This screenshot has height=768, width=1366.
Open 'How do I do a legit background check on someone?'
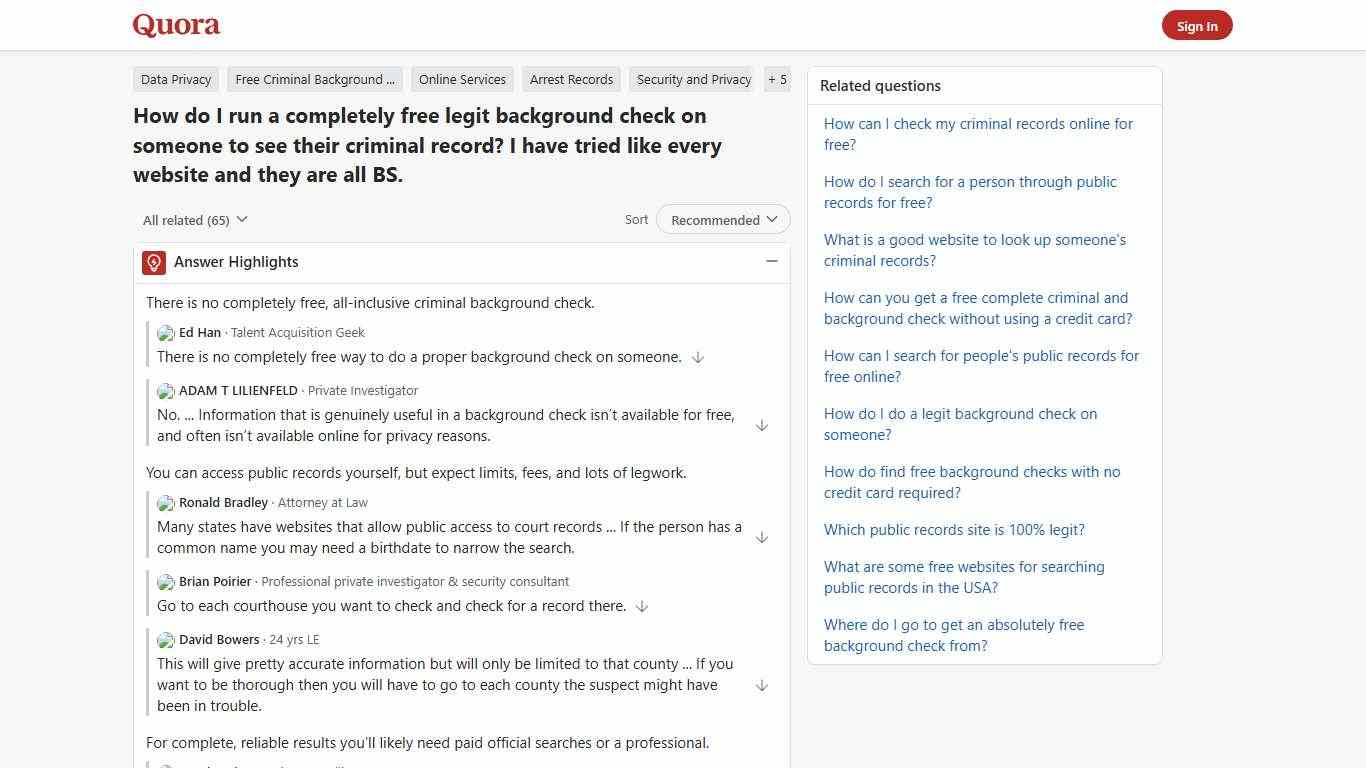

==

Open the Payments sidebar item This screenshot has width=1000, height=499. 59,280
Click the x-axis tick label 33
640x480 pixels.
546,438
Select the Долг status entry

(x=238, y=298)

Task objective: Scan the data for the string "Open" and copy each line in which it occurs.

Worked solution:
Open 'How do I do a legit background check on someone?'
Open the Payments sidebar item This screenshot has width=1000, height=499. 59,280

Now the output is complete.